--- Stored data entries ---
○ ○ ○ ○

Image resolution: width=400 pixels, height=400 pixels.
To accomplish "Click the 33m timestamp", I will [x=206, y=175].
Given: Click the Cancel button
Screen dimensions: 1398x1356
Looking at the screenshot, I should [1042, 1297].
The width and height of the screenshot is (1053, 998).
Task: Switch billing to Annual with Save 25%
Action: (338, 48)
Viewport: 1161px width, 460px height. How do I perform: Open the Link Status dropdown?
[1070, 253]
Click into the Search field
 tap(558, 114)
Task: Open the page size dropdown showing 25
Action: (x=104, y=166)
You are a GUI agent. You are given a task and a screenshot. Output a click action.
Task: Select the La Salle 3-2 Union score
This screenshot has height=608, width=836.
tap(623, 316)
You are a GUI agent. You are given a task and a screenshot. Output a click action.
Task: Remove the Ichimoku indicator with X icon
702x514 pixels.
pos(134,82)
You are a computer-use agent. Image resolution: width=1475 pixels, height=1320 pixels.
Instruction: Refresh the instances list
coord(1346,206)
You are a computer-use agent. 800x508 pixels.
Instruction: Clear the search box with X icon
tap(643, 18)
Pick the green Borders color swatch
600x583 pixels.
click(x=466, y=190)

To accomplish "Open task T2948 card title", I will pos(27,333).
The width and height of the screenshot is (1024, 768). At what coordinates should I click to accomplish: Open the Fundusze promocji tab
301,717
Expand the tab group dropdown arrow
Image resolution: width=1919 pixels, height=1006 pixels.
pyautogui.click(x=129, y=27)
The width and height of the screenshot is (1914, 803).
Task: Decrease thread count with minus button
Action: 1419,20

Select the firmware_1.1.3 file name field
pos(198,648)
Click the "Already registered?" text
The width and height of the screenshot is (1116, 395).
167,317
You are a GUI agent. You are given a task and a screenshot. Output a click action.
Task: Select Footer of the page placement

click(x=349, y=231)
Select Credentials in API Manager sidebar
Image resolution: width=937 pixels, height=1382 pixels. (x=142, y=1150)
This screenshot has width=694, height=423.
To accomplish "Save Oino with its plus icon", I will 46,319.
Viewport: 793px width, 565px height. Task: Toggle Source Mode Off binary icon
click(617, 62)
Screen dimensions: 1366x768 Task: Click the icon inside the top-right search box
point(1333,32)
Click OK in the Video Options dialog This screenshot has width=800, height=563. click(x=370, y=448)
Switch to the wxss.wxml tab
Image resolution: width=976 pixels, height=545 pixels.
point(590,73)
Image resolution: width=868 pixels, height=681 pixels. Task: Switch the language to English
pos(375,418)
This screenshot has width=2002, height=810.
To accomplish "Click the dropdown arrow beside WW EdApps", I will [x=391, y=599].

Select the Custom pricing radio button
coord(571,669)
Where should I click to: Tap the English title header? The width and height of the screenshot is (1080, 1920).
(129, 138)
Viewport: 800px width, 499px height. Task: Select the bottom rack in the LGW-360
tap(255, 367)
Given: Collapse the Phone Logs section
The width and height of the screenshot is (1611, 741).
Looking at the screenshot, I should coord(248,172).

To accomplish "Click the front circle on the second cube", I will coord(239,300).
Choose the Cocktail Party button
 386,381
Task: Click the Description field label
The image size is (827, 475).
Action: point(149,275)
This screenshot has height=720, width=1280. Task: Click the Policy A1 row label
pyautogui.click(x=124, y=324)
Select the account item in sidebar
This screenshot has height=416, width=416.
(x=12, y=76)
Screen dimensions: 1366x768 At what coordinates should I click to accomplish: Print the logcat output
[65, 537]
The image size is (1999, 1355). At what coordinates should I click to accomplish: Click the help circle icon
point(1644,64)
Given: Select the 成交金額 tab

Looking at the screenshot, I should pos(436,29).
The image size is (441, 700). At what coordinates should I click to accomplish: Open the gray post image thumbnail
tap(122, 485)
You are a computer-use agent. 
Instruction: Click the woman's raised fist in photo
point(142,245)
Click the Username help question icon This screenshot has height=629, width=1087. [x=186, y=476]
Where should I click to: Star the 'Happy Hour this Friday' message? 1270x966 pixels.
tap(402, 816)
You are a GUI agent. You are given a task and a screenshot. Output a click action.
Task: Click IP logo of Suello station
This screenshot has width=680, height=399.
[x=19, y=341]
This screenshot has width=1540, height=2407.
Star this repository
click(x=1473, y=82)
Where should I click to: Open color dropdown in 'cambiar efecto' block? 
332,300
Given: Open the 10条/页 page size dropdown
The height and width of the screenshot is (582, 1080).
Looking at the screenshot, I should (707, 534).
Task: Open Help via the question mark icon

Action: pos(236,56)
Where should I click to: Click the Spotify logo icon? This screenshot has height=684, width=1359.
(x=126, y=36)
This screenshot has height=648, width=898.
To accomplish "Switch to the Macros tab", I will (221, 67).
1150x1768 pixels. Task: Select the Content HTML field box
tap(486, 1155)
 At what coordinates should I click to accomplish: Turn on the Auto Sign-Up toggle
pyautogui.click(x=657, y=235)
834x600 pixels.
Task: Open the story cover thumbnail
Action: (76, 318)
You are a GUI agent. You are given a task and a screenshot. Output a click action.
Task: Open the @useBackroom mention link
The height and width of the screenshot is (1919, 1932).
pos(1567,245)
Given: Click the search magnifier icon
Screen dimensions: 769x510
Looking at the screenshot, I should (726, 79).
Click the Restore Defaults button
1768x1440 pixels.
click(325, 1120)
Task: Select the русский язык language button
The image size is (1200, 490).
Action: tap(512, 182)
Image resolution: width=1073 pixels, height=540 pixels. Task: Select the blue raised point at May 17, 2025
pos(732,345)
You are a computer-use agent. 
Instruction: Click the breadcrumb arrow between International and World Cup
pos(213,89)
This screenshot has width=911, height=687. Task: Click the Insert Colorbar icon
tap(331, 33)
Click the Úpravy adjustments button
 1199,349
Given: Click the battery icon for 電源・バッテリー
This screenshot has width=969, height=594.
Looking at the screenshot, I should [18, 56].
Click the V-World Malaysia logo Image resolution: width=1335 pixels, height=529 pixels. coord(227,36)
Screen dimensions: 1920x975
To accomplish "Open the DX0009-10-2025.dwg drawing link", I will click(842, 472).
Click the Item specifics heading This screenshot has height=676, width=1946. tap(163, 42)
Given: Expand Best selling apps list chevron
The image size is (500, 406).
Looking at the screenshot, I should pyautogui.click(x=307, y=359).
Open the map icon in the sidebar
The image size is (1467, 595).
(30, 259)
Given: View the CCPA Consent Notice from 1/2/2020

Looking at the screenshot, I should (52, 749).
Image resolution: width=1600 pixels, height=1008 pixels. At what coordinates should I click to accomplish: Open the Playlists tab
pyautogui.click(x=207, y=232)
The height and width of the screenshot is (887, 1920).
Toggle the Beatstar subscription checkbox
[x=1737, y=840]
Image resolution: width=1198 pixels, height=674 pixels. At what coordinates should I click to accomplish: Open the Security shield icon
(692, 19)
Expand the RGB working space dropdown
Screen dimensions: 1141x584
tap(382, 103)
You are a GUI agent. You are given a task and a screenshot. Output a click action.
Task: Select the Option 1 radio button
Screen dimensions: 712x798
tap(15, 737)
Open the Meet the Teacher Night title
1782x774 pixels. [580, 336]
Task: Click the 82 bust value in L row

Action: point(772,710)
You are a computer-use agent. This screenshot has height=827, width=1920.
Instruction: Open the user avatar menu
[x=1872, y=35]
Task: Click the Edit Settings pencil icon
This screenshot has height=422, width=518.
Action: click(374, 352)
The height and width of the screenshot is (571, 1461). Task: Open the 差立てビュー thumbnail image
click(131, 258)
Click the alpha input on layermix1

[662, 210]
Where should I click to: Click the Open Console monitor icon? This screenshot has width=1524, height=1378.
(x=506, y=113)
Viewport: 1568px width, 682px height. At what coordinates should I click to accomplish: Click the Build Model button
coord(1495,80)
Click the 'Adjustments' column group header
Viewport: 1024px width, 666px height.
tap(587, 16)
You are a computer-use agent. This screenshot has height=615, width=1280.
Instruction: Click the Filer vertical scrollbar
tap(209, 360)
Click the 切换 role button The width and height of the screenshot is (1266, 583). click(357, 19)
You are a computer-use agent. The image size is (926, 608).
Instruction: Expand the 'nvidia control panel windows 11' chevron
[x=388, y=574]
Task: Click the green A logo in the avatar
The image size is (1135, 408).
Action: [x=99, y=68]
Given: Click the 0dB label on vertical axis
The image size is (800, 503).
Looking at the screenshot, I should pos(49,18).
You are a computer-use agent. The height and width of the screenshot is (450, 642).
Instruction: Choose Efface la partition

○ ○ ○ ○

--- What the task requires ---
Would you quote, exactly and only, the lines from the one containing "The image size is (1135, 408)." to the end of the entries?

--- Written answer ---
The image size is (1135, 408).
Action: [x=99, y=68]
Given: Click the 0dB label on vertical axis
The image size is (800, 503).
Looking at the screenshot, I should pos(49,18).
You are a computer-use agent. The height and width of the screenshot is (450, 642).
Instruction: Choose Efface la partition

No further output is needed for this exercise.